= CÓMO RESOLVERLA =
Continúa el texto sobre la muerte del padre y el desapego a partir de su última oración.

= EXTRACTO DEL TEXTO =

________________

Por Arturo Waldo

Escuché la tristeza de mi padre a través del teléfono. Posiblemente fue la primera vez que lo escuché así. Me contó que le dolía respirar y que llevaba varios días encerrado en su habitación. Me dijo que no me preocupara, sin embargo, cuando nos despedimos tuve la sensación de que el «adiós» era distinto. Cuatro horas más tarde lo hospitalizaron y diez días después falleció. Ha sido extraño desapegarme de escucharlo o verlo y aunque a veces tengo miedo y tristeza, también tengo la certeza de que ahora estamos más cerca que antes.

La renuncia al cuerpo, mente y emociones es, como lo dice Swami Satyananda, una renuncia que no resta. No es una resignación, sino una valiosa suma. La fusión con el Todo.

Me doy cuenta de que el desapego no es sencillo si no se practica constantemente.

Muchas veces he estado apegado a mis virtudes y defectos. He sido generoso, amable, envidioso, orgulloso y egoísta.

________________

= DATOS PROPORCIONADOS =
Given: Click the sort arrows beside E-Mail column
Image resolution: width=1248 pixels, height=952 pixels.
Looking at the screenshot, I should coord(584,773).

________________

= EJERCICIO RESUELTO =
Desapegarme de mi personalidad implica perder la identidad que mi mente ha diseñado para mí, y expandir mi conciencia a una visión luminosa de la realidad.

La comprensión de que la paz sigue a la renuncia del «Yo» y que ninguna de las cosas que me rodean son mías, me instalan en una fragante paz, más allá de la felicidad o infelicidad y eso me permite vivir fuera de la inercia y la inconsciencia.

Los días, envueltos en la adversidad de los tiempos me han enfrentado a la muerte de mi padre; el dolor y la incertidumbre se manifestaron también, sin embargo, la convicción de saberme capaz de abrirme al amor y a la vida me mantiene sereno porque siempre hay una luz que me invita a florecer.